And so we get to the last flying part of the show....
I know that this aircraft has been much maligned in this blog but if I had to say that there was a star of the Air Show this plane was it. Here it is waiting to take off.
With 70,000 pounds of thrust, it didn't take too long for it to get into the air. For comparison's sake, a 747 has a total of 50,000 to 63,000 pounds of thrust. The F-22 weighs quite a bit of less than a 747. In fact, it has a thrust to weight ratio over a little over 1.
There was quite a bit of moisture in the air and this evident when the plane goes into some its violent turns.
The shape just exudes speed.
Another quick pull up. I think it went straight up and was able to stay in place at the top of the arc.
In order to maintain stealth characteristics, all of its weapons are stored in a weapons bay. If it needs a heavier load there are four additional hard points on its wings.
And I just love this picture.
And this picture represents 70 years worth of aviation evolution. The P-51 would be the air superiority fighter of its day.
And both planes have a very cool shape.
And one more shot of the pair.
I decided to wander around after the show was finished. That gave me the opportunity to get some pictures of the static aircraft without too many people in them.
Although I guess a shot with the pilots is cool.
The cockpit of a CH-47 Chinook.
I was trying to take a picture of the instrument panel and then I realized I had a pretty cool transparent reflective shot.
I'm not sure if this is a CH-53 Super Stallion or a CH-53K King Stallion. Either way, this is a pretty cool looking helicopter and is the heaviest in the US Military's inventory. This helicopter emerged as a result of the US Marine's quest for a heavy helicopter. The prototype first flew in 1964 and would become the Jolly Green Giant. Then the Marines were looking for a heavier helicopter and the Super Stallion emerged in 1974. Over the years there were 234 built for the US Navy, Marines and the Japanese Maritime Defense Force.
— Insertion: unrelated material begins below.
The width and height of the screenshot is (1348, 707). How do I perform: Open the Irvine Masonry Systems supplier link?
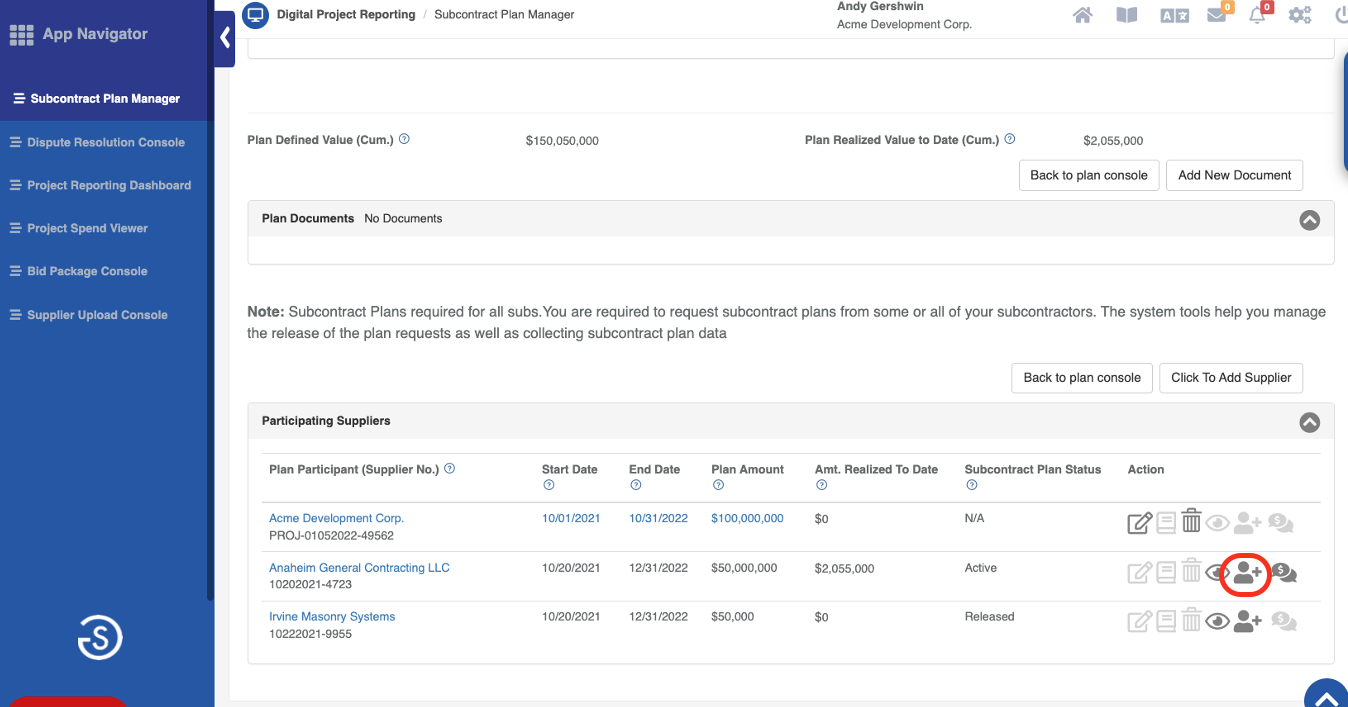pos(332,617)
I had to get a closeup of the A-10's gun. It's hard to believe that each of those holes is 20 mm in diameter.
Just in case the top picture wasn't scary enough.
A more or less full shot of the A-10 Warthog. This aircraft is not maligned on this blog. In fact, this aircraft is loved by this blog. And this blog was delighted to find out it is staying around a little longer.
The P-3 Orion. It is a maritime surveillance and anti-submarine used by the US Navy and many US Allies. In 1957, the US Navy was looking for a replacement for the P2V Neptune that was in service at the time. In order to keep costs down, Lockheed suggest that the Navy use the airframe of their L-188 Electra. The first flight was in 1958. The aircraft was equipped with sonobuoys, torpedoes, depth charges, etc. A sonobuoy is a buoy equipped with a sonar array and radio to relay information back to the aircraft. Probably the coolest feature is what is known as a magnetic anomaly detector. A submarine is basically a large tube of steel passing through water. That will create anomalies in the magnetic field and this plane will detect them.
Over the years, there have been several upgrades this outstanding aircraft and there have been a total of 757 of them built. Sadly, these aircraft are getting old and will be replaced by the P-8 Poseidon.
As I was walking back to the car, I saw this shot and had to take it. Two Boeing beauties in one shot.
This is the Bell 430 that is used by the Michigan State Police. This airframe is a descendant of the Bell 222 that was made famous as Airwolf. It first flew in 1995 and 136 have been built since. It is equipped with cameras and night vision, so it seems that Blue Thunder wasn't too far from the truth.
I don't remember what this aircraft was.
A C-47 Chinook.
A Canadian Trainer Aircraft with a pair of pilots.
An F-16 Fighting Falcon from Ohio.
One of the F/A-18 Super Hornets on the ground.
An even cleaner shot of the P-8 Poseidon.
And we pretty much leave off where we began.
Next year's Thunder Over Michigan will be over Labor Day Weekend. The Blue Angels return to Ypsilanti. It should be cool.